*THE EXERCISE*: Rewrite the listing below, changing every "How do I perform" to "How can I carry out" and keeping everything else as it is.

[Entries on target coordinates]
★ ★ ★ ★

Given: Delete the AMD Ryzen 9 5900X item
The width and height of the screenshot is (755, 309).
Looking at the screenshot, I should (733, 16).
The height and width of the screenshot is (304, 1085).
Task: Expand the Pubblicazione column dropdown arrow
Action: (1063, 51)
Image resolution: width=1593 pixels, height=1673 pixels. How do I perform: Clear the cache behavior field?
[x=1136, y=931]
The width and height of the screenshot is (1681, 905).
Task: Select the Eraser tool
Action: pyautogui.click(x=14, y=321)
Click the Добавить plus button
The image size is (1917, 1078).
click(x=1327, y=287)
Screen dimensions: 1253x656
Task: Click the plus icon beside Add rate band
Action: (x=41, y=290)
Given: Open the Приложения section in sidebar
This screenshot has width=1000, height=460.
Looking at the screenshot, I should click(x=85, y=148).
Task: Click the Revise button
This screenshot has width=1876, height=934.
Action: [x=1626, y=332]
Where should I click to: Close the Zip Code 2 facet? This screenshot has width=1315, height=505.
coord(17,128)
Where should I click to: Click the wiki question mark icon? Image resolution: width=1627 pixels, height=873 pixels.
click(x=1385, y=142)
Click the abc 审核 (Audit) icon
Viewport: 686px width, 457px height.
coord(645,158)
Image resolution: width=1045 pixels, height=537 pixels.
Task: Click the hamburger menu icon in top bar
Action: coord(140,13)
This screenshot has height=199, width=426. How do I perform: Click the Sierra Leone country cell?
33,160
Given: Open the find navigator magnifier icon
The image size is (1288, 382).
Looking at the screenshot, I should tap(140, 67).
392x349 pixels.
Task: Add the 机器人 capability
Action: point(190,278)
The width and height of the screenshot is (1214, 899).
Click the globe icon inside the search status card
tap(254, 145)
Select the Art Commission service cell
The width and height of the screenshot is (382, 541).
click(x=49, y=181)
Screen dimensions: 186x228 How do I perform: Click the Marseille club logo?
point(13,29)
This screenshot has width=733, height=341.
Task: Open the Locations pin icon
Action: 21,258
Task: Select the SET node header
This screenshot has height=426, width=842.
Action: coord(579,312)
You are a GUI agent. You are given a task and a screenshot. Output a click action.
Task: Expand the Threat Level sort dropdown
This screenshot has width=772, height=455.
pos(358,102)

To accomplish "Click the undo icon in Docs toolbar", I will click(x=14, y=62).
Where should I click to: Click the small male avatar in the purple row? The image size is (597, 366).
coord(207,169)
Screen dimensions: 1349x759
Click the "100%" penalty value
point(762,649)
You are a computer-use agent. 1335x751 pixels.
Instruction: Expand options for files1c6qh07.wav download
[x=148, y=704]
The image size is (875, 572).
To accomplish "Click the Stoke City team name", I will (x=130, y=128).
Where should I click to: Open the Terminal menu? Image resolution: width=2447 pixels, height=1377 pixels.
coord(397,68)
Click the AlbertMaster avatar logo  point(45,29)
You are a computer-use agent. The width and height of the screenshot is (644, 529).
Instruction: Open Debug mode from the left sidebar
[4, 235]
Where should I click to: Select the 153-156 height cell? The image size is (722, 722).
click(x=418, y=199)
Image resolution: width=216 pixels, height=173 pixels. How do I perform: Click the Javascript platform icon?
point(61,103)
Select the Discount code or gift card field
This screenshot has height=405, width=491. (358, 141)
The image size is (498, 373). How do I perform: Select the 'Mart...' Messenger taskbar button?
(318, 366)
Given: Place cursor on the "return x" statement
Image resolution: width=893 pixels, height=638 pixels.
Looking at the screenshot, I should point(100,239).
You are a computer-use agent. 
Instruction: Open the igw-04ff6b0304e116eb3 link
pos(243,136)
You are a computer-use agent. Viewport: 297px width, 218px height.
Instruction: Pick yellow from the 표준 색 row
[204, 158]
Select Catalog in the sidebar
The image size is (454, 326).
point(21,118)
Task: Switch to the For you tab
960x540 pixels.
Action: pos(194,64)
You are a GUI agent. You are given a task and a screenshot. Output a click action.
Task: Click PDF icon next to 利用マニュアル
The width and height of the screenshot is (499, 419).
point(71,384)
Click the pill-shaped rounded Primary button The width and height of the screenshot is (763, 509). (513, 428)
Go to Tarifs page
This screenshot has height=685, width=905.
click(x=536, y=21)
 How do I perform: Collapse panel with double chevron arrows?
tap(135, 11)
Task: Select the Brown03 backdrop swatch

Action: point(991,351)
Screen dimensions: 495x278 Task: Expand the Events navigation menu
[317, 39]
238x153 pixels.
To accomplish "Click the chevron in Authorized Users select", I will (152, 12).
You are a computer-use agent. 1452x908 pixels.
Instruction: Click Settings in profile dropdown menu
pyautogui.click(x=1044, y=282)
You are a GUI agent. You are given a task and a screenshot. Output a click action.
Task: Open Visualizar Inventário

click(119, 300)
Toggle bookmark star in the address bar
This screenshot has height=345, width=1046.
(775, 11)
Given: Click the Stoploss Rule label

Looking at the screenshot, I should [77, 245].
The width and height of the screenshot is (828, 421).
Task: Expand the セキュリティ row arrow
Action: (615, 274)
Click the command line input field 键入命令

★ ★ ★ ★

*RESULT*:
Given: Delete the AMD Ryzen 9 5900X item
The width and height of the screenshot is (755, 309).
Looking at the screenshot, I should (733, 16).
The height and width of the screenshot is (304, 1085).
Task: Expand the Pubblicazione column dropdown arrow
Action: (1063, 51)
Image resolution: width=1593 pixels, height=1673 pixels. How can I carry out: Clear the cache behavior field?
[x=1136, y=931]
The width and height of the screenshot is (1681, 905).
Task: Select the Eraser tool
Action: pyautogui.click(x=14, y=321)
Click the Добавить plus button
The image size is (1917, 1078).
click(x=1327, y=287)
Screen dimensions: 1253x656
Task: Click the plus icon beside Add rate band
Action: (x=41, y=290)
Given: Open the Приложения section in sidebar
This screenshot has width=1000, height=460.
Looking at the screenshot, I should click(x=85, y=148).
Task: Click the Revise button
This screenshot has width=1876, height=934.
Action: [x=1626, y=332]
Where should I click to: Close the Zip Code 2 facet? This screenshot has width=1315, height=505.
coord(17,128)
Where should I click to: Click the wiki question mark icon? Image resolution: width=1627 pixels, height=873 pixels.
click(x=1385, y=142)
Click the abc 审核 (Audit) icon
Viewport: 686px width, 457px height.
coord(645,158)
Image resolution: width=1045 pixels, height=537 pixels.
Task: Click the hamburger menu icon in top bar
Action: coord(140,13)
This screenshot has height=199, width=426. How can I carry out: Click the Sierra Leone country cell?
33,160
Given: Open the find navigator magnifier icon
The image size is (1288, 382).
Looking at the screenshot, I should tap(140, 67).
392x349 pixels.
Task: Add the 机器人 capability
Action: point(190,278)
The width and height of the screenshot is (1214, 899).
Click the globe icon inside the search status card
tap(254, 145)
Select the Art Commission service cell
The width and height of the screenshot is (382, 541).
click(x=49, y=181)
Screen dimensions: 186x228 How can I carry out: Click the Marseille club logo?
point(13,29)
This screenshot has width=733, height=341.
Task: Open the Locations pin icon
Action: 21,258
Task: Select the SET node header
This screenshot has height=426, width=842.
Action: coord(579,312)
You are a GUI agent. You are given a task and a screenshot. Output a click action.
Task: Expand the Threat Level sort dropdown
This screenshot has width=772, height=455.
pos(358,102)

To accomplish "Click the undo icon in Docs toolbar", I will click(x=14, y=62).
Where should I click to: Click the small male avatar in the purple row? The image size is (597, 366).
coord(207,169)
Screen dimensions: 1349x759
Click the "100%" penalty value
point(762,649)
You are a computer-use agent. 1335x751 pixels.
Instruction: Expand options for files1c6qh07.wav download
[x=148, y=704]
The image size is (875, 572).
To accomplish "Click the Stoke City team name", I will (x=130, y=128).
Where should I click to: Open the Terminal menu? Image resolution: width=2447 pixels, height=1377 pixels.
coord(397,68)
Click the AlbertMaster avatar logo  point(45,29)
You are a computer-use agent. The width and height of the screenshot is (644, 529).
Instruction: Open Debug mode from the left sidebar
[4, 235]
Where should I click to: Select the 153-156 height cell? The image size is (722, 722).
click(x=418, y=199)
Image resolution: width=216 pixels, height=173 pixels. How can I carry out: Click the Javascript platform icon?
point(61,103)
Select the Discount code or gift card field
This screenshot has height=405, width=491. (358, 141)
The image size is (498, 373). How can I carry out: Select the 'Mart...' Messenger taskbar button?
(318, 366)
Given: Place cursor on the "return x" statement
Image resolution: width=893 pixels, height=638 pixels.
Looking at the screenshot, I should point(100,239).
You are a computer-use agent. 
Instruction: Open the igw-04ff6b0304e116eb3 link
pos(243,136)
You are a computer-use agent. Viewport: 297px width, 218px height.
Instruction: Pick yellow from the 표준 색 row
[204, 158]
Select Catalog in the sidebar
The image size is (454, 326).
point(21,118)
Task: Switch to the For you tab
960x540 pixels.
Action: pos(194,64)
You are a GUI agent. You are given a task and a screenshot. Output a click action.
Task: Click PDF icon next to 利用マニュアル
The width and height of the screenshot is (499, 419).
point(71,384)
Click the pill-shaped rounded Primary button The width and height of the screenshot is (763, 509). (513, 428)
Go to Tarifs page
This screenshot has height=685, width=905.
click(x=536, y=21)
 How can I carry out: Collapse panel with double chevron arrows?
tap(135, 11)
Task: Select the Brown03 backdrop swatch

Action: point(991,351)
Screen dimensions: 495x278 Task: Expand the Events navigation menu
[317, 39]
238x153 pixels.
To accomplish "Click the chevron in Authorized Users select", I will (152, 12).
You are a computer-use agent. 1452x908 pixels.
Instruction: Click Settings in profile dropdown menu
pyautogui.click(x=1044, y=282)
You are a GUI agent. You are given a task and a screenshot. Output a click action.
Task: Open Visualizar Inventário

click(119, 300)
Toggle bookmark star in the address bar
This screenshot has height=345, width=1046.
(775, 11)
Given: Click the Stoploss Rule label

Looking at the screenshot, I should [77, 245].
The width and height of the screenshot is (828, 421).
Task: Expand the セキュリティ row arrow
Action: (615, 274)
Click the command line input field 键入命令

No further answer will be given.